AWS Cloudwatch Log - Is it possible to export existing log data from it?

There is also a python project called awslogs, allowing to get the logs: https://github.com/jorgebastida/awslogs

There are things like:

list log groups:

$ awslogs groups

list streams for given log group:

$ awslogs streams /var/log/syslog

get the log records from all streams:

$ awslogs get /var/log/syslog

get the log records from specific stream :

$ awslogs get /var/log/syslog stream_A

and much more (filtering for time period, watching log streams...

I think, this tool might help you to do what you want.

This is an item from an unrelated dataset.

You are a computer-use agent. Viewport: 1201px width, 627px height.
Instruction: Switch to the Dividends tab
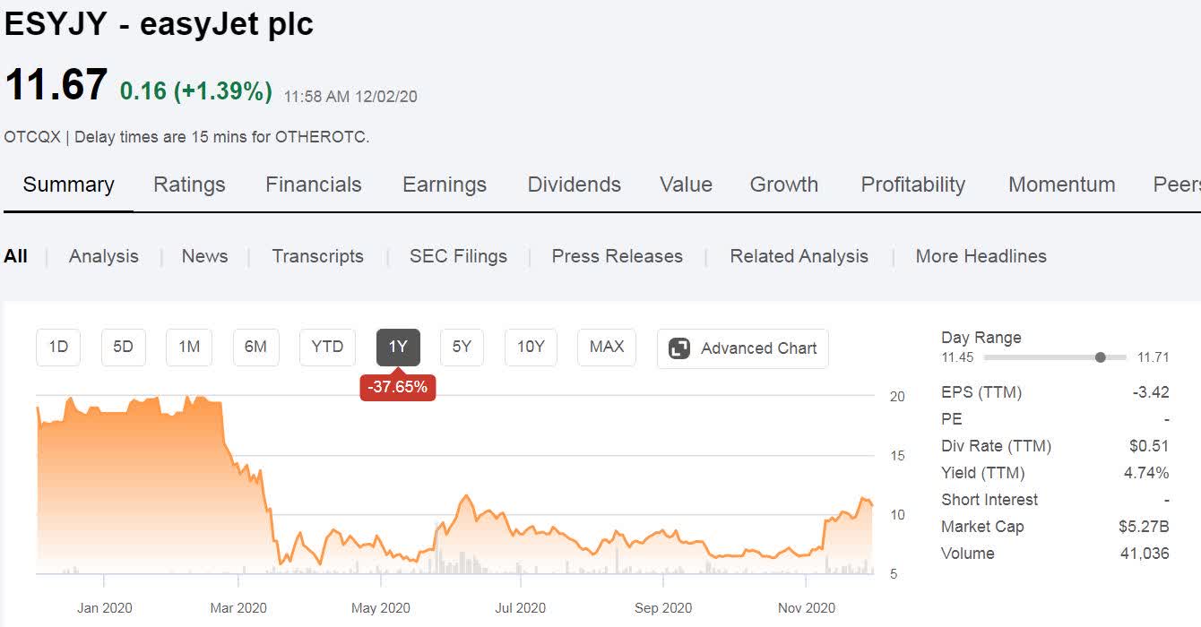[574, 185]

The latest AWS CLI has a CloudWatch Logs cli, that allows you to download the logs as JSON, text file or any other output supported by AWS CLI.

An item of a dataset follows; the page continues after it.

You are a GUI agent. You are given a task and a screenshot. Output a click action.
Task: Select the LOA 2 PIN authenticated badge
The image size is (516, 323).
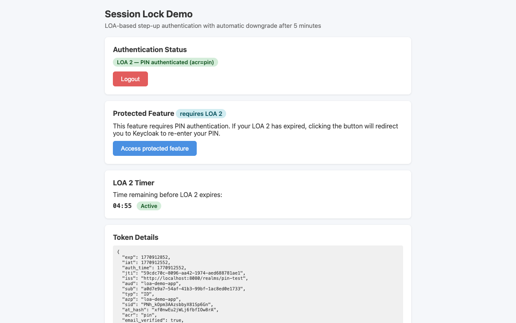(x=165, y=62)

For example to get the first 1MB up to 10,000 log entries from the stream a in group A to a text file, run:

aws logs get-log-events \
   --log-group-name A --log-stream-name a \
   --output text > a.log

The command is currently limited to a response size of maximum 1MB (up to 10,000 records per request), and if you have more you need to implement your own page stepping mechanism using the --next-token parameter. I expect that in the future the CLI will also allow full dump in a single command.

Update

Here's a small Bash script to list events from all streams in a specific group, since a specified time:

#!/bin/bash
function dumpstreams() {
  aws $AWSARGS logs describe-log-streams \
    --order-by LastEventTime --log-group-name $LOGGROUP \
    --output text | while read -a st; do 
      [ "${st[4]}" -lt "$starttime" ] && continue
      stname="${st[1]}"
      echo ${stname##*:}
    done | while read stream; do
      aws $AWSARGS logs get-log-events \
        --start-from-head --start-time $starttime \
        --log-group-name $LOGGROUP --log-stream-name $stream --output text
    done
}

AWSARGS="--profile myprofile --region us-east-1"
LOGGROUP="some-log-group"
TAIL=
starttime=$(date --date "-1 week" +%s)000
nexttime=$(date +%s)000
dumpstreams
if [ -n "$TAIL" ]; then
  while true; do
    starttime=$nexttime
    nexttime=$(date +%s)000
    sleep 1
    dumpstreams
  done
fi

That last part, if you set TAIL will continue to fetch log events and will report newer events as they come in (with some expected delay).